Selected text:
--- Start ---

At first I thought it was just my inexperience with carburetors– “should the choke be up or should it be down? I don’t know but it’s freezing. Let’s try both.” Neither my Yamaha R6 nor the Honda CRF 250 had carbs. After fiddling with the choke in different settings, I at least got the bike to turn on, stay on, and not die when in idle. “Eureka!” Or so I thought. “Nope!” I leave the cafe in Tây Hồ and head towards my apartment in Ba Đình. Out of nowhere the bike simply turns off despite being in fourth-gear, cruising. Confused, I try giving it gas to no avail. Still coasting, I try to start the thing while in motion using the electric starter. I pull over, thinking I simply ran out of gas. The bike felt as if it wasn’t getting enough of something. Eight hours later I still don’t know what that something was because it wasn’t gas; I digress. I pulled over to the side, checked the gas levels since I have no fuel gauge. “It’s got gas,” I thought to myself as I jiggled the bike and had gasoline splash around the floor, lightly, leaving a urine-colored blotch on the pavement. For the next twenty minutes I fiddled around with the choke again just to try and get the damn thing to start. However, the things I did before did nothing.

After trying unsuccessfully a little longer I felt silly. I was stopped right in front of  a car-wash and the people kept looking over, exchanging glances with one another, and speaking in Vietnamese, laughing. I don’t speak Vietnamese. I bet they were commenting on how I had probably never ridden a motorbike before; “silly tourist”. I played with the petcock again, looking busy and telling myself their bikes probably break down as well. One of the workers comes over and I presume he asked if I needed help. However: language barrier. Also: masculinity. So, I politely decline and hop on the bike. I hobbled over to a friend’s house about 2-km away from where I pulled over, arriving sweaty and gross, simultaneously freezing and over-heating from the exertion. He isn’t home but his roommate lets me in. Waiting, I fall asleep on another friend’s bed. When I wake up an hour and half later he still does’t seem to be home. Nobody is. Feeling like I should give it another go, I fiddle again with the stupid nobs: what I believe was the fuel ratio knob, the choke, and engine idle RPM speed. At that point, I don’t even know what I did but it worked. I left the house, eager to get home and begin my day.

The plot thickens. I pass the round-about, wait at the same light, and take the same turn to the main road to my house as the bike stutters again, stalling and slowing.  I finish coasting and realize I am in front of the same place– again! At this point I could do nothing but laugh as I make eye contact with the same individuals from a few hours earlier. This time I don’t even pretend to know what I was doing. They invite me into their little outside waiting area; it was made of bamboo and covered with tarps, featuring a bong for thuoc lao, a table and a tea-set. They invite me to sit, where they give me seemingly endless cups of tea. One guy in particular seemed to understand English quite well although he either couldn’t or wouldn’t speak English. However, he understood that I needed to call my rental guy.  I show him my phone, which is at 2% as it always seems to be when I need to make calls. He lets me use his. After I hang up with the rental people he texts them the address. We wait.

--- End ---

Raw records:
--- Start ---

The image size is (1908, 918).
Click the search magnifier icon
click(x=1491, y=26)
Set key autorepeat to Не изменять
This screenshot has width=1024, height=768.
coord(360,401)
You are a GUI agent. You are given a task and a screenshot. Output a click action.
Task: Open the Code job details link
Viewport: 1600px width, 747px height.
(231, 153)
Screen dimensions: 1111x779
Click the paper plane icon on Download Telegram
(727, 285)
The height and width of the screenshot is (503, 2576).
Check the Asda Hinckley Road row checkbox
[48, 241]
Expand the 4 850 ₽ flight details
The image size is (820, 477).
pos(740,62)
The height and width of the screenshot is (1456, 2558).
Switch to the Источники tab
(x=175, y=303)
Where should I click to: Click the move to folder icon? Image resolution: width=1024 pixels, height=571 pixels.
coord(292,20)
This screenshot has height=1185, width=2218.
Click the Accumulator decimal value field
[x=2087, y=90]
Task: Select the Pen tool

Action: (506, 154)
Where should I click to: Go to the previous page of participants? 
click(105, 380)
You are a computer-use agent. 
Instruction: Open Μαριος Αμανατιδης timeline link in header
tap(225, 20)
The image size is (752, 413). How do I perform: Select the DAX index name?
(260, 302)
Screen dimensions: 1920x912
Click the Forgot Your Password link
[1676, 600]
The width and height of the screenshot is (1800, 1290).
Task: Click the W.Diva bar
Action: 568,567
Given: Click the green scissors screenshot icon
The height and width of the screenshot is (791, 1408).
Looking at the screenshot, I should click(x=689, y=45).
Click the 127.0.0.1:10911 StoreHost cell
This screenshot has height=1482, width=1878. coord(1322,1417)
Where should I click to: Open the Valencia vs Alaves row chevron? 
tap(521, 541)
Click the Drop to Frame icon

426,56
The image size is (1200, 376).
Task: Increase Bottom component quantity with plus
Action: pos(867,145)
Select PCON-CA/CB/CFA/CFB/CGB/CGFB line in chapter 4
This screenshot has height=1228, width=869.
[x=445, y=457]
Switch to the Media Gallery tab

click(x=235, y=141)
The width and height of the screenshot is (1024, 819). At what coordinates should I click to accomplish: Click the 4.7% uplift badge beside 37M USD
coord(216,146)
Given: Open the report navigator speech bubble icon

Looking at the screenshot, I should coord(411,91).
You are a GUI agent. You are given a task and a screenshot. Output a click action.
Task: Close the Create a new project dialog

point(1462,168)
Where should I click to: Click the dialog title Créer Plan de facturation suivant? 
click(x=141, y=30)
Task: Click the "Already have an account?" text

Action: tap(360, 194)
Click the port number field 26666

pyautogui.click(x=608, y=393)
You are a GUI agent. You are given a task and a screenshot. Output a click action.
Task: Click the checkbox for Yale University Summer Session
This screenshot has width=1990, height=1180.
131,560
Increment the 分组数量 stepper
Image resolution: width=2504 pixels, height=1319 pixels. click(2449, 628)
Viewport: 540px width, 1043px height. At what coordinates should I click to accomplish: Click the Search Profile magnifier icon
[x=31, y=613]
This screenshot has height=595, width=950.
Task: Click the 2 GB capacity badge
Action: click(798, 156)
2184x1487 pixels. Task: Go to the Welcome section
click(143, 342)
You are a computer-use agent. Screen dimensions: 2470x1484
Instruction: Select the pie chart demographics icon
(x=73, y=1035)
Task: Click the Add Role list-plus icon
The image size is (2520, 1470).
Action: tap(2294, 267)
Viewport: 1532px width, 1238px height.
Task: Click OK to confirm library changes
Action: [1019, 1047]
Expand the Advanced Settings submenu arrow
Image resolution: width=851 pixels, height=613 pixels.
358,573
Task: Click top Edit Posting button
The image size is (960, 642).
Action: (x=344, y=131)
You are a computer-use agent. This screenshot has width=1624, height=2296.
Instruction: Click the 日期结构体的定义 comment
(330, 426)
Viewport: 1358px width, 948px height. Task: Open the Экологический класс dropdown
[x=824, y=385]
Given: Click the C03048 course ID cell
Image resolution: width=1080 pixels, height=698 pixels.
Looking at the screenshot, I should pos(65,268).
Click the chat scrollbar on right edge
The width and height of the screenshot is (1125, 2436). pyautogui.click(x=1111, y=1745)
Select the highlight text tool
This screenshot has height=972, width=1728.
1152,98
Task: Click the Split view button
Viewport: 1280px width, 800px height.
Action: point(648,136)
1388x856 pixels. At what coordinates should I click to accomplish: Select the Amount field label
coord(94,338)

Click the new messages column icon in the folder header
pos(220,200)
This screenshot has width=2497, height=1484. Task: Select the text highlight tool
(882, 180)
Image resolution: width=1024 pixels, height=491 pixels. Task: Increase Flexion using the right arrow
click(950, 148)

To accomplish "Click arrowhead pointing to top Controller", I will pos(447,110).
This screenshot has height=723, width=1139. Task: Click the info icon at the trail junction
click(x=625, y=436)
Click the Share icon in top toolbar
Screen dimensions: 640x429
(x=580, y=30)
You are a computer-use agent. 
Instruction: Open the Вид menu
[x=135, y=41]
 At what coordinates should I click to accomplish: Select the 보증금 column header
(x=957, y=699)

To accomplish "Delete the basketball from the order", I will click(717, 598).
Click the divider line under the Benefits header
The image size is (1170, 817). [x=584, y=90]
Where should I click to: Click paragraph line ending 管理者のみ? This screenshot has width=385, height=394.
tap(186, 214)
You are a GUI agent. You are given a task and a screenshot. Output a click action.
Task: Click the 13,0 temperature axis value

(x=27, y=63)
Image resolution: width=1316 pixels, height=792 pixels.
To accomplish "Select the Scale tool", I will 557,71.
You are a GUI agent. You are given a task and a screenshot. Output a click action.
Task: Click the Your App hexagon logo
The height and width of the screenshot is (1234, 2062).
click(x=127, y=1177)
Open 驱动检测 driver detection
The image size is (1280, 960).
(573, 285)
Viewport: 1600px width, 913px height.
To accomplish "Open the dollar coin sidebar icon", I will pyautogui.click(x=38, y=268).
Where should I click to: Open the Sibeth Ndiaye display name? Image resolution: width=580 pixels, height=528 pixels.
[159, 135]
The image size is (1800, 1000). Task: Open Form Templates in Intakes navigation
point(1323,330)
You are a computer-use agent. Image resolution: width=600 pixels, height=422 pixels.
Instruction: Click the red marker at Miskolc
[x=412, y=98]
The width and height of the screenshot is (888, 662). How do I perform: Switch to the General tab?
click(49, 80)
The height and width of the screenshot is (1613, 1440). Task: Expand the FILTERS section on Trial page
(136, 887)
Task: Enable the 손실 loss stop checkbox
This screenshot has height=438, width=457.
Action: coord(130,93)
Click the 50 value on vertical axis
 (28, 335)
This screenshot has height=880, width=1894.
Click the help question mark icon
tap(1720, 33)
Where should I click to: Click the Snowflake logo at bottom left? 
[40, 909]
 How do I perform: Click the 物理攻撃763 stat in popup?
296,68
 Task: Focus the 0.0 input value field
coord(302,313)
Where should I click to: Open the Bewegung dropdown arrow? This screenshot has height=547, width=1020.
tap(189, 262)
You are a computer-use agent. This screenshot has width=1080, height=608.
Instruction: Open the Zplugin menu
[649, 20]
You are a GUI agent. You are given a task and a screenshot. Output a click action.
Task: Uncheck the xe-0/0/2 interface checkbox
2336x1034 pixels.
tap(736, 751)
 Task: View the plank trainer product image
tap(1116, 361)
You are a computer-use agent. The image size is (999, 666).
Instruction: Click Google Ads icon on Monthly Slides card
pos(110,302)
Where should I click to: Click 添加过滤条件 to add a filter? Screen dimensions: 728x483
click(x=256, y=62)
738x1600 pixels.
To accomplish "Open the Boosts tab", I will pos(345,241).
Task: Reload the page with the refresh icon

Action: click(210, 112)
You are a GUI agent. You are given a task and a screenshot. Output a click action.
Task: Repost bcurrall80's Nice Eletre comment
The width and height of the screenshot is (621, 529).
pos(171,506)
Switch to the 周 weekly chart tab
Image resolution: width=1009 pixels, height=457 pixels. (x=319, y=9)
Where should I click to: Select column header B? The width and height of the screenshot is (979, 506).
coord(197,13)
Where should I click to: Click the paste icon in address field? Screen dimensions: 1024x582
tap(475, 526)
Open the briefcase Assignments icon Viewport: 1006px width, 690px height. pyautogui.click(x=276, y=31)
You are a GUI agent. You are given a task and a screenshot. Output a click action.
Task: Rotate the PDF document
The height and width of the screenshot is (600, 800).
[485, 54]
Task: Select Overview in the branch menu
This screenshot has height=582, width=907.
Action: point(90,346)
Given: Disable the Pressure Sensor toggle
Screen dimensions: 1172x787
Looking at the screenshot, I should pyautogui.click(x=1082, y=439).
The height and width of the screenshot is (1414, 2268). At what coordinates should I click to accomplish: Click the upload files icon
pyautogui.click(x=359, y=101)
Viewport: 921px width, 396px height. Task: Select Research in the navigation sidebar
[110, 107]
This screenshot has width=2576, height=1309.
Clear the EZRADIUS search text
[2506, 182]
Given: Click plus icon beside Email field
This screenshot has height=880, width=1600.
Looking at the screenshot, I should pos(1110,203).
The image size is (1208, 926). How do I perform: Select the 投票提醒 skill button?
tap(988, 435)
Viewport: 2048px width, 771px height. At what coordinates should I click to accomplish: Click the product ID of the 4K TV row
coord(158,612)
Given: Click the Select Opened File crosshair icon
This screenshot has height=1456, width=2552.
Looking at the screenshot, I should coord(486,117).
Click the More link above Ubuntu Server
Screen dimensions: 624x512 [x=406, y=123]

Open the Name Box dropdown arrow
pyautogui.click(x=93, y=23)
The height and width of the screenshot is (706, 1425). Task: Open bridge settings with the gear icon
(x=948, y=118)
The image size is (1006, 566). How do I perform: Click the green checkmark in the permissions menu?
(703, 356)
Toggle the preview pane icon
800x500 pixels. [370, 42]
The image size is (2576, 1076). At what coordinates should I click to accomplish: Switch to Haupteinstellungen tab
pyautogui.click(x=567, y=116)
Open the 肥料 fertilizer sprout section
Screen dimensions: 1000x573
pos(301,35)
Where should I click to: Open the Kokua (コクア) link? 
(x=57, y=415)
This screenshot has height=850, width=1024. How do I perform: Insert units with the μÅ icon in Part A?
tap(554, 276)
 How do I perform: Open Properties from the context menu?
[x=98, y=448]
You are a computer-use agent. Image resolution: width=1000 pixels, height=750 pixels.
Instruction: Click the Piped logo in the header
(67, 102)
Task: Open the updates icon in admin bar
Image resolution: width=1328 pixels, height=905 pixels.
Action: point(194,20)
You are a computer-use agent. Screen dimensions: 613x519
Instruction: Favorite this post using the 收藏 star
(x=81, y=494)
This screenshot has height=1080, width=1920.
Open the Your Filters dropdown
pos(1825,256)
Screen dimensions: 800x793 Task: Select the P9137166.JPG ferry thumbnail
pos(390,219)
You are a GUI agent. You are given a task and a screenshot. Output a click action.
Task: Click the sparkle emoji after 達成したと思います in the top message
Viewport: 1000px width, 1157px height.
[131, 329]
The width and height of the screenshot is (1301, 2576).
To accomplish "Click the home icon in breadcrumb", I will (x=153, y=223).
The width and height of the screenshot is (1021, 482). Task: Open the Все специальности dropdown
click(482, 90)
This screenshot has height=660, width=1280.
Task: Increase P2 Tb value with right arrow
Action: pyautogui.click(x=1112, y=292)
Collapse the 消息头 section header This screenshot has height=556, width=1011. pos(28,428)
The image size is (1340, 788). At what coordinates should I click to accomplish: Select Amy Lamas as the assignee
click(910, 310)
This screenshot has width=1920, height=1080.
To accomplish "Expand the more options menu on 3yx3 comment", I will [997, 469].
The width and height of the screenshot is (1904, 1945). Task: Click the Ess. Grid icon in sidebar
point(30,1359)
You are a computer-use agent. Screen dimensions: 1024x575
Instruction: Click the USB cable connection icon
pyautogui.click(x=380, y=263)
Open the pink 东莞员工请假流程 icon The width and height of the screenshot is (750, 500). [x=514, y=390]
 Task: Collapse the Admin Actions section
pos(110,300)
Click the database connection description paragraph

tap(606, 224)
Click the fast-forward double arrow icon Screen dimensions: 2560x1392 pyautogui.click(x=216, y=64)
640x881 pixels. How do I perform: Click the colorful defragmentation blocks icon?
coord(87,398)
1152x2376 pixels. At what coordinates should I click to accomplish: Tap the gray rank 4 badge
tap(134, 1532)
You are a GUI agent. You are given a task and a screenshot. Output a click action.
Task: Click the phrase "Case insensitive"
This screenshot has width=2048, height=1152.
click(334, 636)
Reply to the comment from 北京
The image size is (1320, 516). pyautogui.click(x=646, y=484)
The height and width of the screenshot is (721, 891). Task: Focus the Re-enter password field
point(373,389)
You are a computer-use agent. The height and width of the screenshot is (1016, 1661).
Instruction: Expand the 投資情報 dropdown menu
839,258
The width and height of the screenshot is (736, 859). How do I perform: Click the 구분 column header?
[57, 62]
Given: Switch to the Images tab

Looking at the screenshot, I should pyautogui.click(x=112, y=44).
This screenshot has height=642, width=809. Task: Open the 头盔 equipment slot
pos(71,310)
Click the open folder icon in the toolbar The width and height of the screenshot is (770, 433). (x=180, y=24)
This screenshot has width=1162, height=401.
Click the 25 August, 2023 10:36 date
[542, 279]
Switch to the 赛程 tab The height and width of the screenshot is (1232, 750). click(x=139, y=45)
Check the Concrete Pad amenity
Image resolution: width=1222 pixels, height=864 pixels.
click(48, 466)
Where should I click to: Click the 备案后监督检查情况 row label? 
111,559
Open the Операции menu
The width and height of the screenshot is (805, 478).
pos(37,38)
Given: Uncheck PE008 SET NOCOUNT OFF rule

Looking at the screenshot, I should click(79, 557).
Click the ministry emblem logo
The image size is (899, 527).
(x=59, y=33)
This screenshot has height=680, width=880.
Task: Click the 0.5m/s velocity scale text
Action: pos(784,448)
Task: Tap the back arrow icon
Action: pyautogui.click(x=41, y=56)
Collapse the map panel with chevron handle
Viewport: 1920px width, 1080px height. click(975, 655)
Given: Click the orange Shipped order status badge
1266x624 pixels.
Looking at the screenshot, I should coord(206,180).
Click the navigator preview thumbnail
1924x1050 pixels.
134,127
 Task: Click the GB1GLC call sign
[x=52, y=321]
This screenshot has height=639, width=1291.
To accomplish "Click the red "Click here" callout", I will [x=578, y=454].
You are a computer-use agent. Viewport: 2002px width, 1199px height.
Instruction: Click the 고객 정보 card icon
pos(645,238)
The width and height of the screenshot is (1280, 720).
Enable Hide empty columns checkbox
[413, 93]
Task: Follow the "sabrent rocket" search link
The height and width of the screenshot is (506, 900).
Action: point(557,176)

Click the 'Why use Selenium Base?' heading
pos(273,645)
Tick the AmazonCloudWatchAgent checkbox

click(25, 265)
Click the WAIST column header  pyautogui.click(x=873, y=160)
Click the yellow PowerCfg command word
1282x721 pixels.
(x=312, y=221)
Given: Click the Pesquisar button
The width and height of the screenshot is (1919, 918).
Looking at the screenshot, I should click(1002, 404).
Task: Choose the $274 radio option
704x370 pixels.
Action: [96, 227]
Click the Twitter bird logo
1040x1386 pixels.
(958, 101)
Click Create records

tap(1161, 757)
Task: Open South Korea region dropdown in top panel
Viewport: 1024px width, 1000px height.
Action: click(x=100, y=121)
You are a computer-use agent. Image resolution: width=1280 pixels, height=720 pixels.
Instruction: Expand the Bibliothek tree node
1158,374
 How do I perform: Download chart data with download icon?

--- End ---

Direction A:
Present the records as a numbered list, starting with the line that contains "Reply to the comment from 北京" and going on through the line that contains "Action: pyautogui.click(x=41, y=56)", with blank lines left out.
Direction B:
Carry the account of the stalled motorbike forward from the point where it stops.

Output A:
1. Reply to the comment from 北京
2. The image size is (1320, 516). pyautogui.click(x=646, y=484)
3. The height and width of the screenshot is (721, 891). Task: Focus the Re-enter password field
4. point(373,389)
5. You are a computer-use agent. The height and width of the screenshot is (1016, 1661).
6. Instruction: Expand the 投資情報 dropdown menu
7. 839,258
8. The width and height of the screenshot is (736, 859). How do I perform: Click the 구분 column header?
9. [57, 62]
10. Given: Switch to the Images tab
11. Looking at the screenshot, I should pyautogui.click(x=112, y=44).
12. This screenshot has height=642, width=809. Task: Open the 头盔 equipment slot
13. pos(71,310)
14. Click the open folder icon in the toolbar The width and height of the screenshot is (770, 433). (x=180, y=24)
15. This screenshot has width=1162, height=401.
16. Click the 25 August, 2023 10:36 date
17. [542, 279]
18. Switch to the 赛程 tab The height and width of the screenshot is (1232, 750). click(x=139, y=45)
19. Check the Concrete Pad amenity
20. Image resolution: width=1222 pixels, height=864 pixels.
21. click(48, 466)
22. Where should I click to: Click the 备案后监督检查情况 row label? 
23. 111,559
24. Open the Операции menu
25. The width and height of the screenshot is (805, 478).
26. pos(37,38)
27. Given: Uncheck PE008 SET NOCOUNT OFF rule
28. Looking at the screenshot, I should click(79, 557).
29. Click the ministry emblem logo
30. The image size is (899, 527).
31. (x=59, y=33)
32. This screenshot has height=680, width=880.
33. Task: Click the 0.5m/s velocity scale text
34. Action: pos(784,448)
35. Task: Tap the back arrow icon
36. Action: pyautogui.click(x=41, y=56)

Output B:
I must have been there at least an hour drinking tea and trying thuoc lao as we laughed. They had a fire going to ward off the cold and ash rained on us the whole time as if it were snowing. Were it not for the Vietnamese faces around me, I could’ve sworn I was in Kieslowski film, in Poland or Russia. Meanwhile, the two shackled dogs barked and fought each other amidst the ash, smoke, and smog. The guy sent over by the rental company finally arrives, smiling. He fiddles with the same damn knobs I fiddled with it. However, maybe he actually knew what he was doing. It’s possible. Although the bike still didn’t feel 100% as it had a few days before, it got me home. I hadn’t eaten so I parked my bike at home and left the maze of alleys to treat myself a little; today was a little stressful.

So far, this is the only productive thing I have done all day. Today I failed to quicken the pace but perhaps tomorrow I will have more luck.

Center of Gravity

I won’t even mention how fresh everything feels outside the confines of the apartment; the sea of motorbikes, chickens everywhere– living, dead, or somewhere in between– a symphony of honks, dogs barking, roosters crowing, and construction. So, if ever it feels like things have gone back to what they were, all the new things I am experiencing and will experience flood into my head. I welcome the madness that is Hanoi.

(Part of the Daily Prompt Challenge)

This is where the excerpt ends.